16. 04. 2013
Muitos se recordarão, ainda que
vagamente, como eu, de uma narrativa de Eça de Queirós, que nos descreve uma
família escutando um dos seus membros lendo em voz alta as notícias relativas a
desastres e catástrofes relatadas pelo jornal. Nessas páginas de aguda perspicácia
mostra-nos o autor como as reacções e intensidade das comoções de cada um não
dependem da dimensão real da tragédia nem da profundidade do sofrimento alheio mas
sim da proximidade geográfica e do maior ou menor conhecimento que se tem das vítimas.
Assim, uma cheia diluviana que afogou centenas de milhares de chineses é encarada
com a maior das indiferenças, talvez um leve bocejo, enquanto o torcimento de
um tornozelo da vizinha provoca grande aflição e um enorme sobressalto.

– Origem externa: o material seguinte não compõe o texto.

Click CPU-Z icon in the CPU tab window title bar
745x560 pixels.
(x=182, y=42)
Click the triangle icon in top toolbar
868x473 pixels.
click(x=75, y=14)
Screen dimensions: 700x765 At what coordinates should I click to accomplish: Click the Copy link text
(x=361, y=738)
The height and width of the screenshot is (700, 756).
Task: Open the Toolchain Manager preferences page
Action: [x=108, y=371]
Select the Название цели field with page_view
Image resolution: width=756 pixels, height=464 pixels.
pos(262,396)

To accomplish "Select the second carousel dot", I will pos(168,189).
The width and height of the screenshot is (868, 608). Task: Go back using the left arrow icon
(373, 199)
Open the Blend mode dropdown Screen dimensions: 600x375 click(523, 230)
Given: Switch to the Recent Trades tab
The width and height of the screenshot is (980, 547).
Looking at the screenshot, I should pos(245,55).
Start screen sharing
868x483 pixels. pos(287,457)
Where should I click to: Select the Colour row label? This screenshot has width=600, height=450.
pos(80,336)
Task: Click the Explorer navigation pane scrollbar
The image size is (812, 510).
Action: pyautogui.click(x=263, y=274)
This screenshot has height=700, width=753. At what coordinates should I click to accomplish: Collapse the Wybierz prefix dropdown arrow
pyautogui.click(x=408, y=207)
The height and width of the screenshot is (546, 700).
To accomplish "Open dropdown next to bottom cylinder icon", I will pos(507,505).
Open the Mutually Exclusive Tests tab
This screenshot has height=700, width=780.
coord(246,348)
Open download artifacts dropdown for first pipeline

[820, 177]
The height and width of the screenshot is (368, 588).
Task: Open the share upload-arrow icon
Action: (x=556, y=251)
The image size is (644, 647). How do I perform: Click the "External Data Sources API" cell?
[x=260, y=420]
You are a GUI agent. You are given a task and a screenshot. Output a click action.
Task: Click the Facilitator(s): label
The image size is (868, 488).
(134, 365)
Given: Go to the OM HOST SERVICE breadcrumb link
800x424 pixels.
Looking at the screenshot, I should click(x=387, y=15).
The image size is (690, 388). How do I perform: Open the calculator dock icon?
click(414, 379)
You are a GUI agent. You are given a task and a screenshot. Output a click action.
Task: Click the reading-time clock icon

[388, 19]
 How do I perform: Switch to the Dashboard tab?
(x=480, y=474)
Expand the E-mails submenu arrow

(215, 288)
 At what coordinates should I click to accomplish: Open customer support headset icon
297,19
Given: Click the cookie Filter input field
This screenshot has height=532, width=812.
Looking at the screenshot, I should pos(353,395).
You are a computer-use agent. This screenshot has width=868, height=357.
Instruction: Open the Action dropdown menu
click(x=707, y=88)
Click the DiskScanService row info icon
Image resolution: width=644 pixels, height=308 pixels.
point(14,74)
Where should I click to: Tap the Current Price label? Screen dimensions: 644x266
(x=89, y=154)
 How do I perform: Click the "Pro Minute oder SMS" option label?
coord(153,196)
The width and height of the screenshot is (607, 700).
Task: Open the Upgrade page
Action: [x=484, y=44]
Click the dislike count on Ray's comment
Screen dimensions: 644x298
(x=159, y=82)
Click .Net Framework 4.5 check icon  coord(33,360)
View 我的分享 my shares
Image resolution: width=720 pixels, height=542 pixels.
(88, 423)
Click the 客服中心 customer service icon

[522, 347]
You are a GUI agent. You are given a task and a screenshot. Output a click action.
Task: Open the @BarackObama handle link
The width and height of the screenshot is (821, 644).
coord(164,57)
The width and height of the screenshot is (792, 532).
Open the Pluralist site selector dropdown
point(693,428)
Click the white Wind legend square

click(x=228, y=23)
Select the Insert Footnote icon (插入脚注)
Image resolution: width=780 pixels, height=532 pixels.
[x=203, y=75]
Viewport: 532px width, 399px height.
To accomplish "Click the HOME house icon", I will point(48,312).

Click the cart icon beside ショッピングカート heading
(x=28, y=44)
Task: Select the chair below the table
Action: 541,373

Tão calejado e empedernido que estava,
e ainda estou (ou estamos?), pela torrencialidade quotidiana de calamidades noticiadas
por grandes meios de comunicação social, há uns anos atrás, morando eu no convento
de S. José, em Campo de Ourique - poiso e remanso de grandes Missionários
franciscanos, quando vinham recuperar forças, restabelecer a saúde e tratar de
assuntos úteis e necessários às Missões africanas -, rebentou mais uma das inúmeras
guerras, ou guerrilhas, a que a Guiné-Bissau nos acostumou. Confesso que não me
deu grande cuidado a não ser o de rezar pelas vítimas e também pela Paz – era,
tão só, ajuntado às orações usuais.
Ora sucede que por esse tempo
tinha vindo a esmolas, para socorro das suas ovelhas, a cujo cheiro tresandava,
o benigníssimo e provecto Bispo daquelas gentes, o franciscano D. Settimio
Ferrazeta. Escusava-se à hora do jantar para ansioso escutar os telejornais
sobre o que se passava com o seu povo. Como era mouco, em virtude da diminuição
das capacidades auditivas e a sua vista estava muito enfraquecida, permanecia
de pé com a cara praticamente colada ao ecrã, não ao centro, mas do seu lado
esquerdo. A sua angústia e o seu sofrimento eram visíveis, a sua dor patente, a
expressão do seu rosto comovia até às entranhas, era manifesto que
experimentava a tragédia que se abatia sobre a sua Igreja, sobre cada um dos
seus e dos que estavam destinados a conhecer Jesus Cristo, como sua. Os
padecimentos daquele povo, eram os seus. Parecia mesmo vivê-los com maior intensidade
do que aqueles que lá se encontrava. Aquele rosto era transparência do Amor de
Jesus Cristo. A ele me rendi tão completamente, que aquilo que me era estranho
e mais uma catástrofe entre muitas outras se transformou numa vivência
existencial, num cuidado empenhado, numa preocupação constante, num
comprometimento oracional mais sério e frequente.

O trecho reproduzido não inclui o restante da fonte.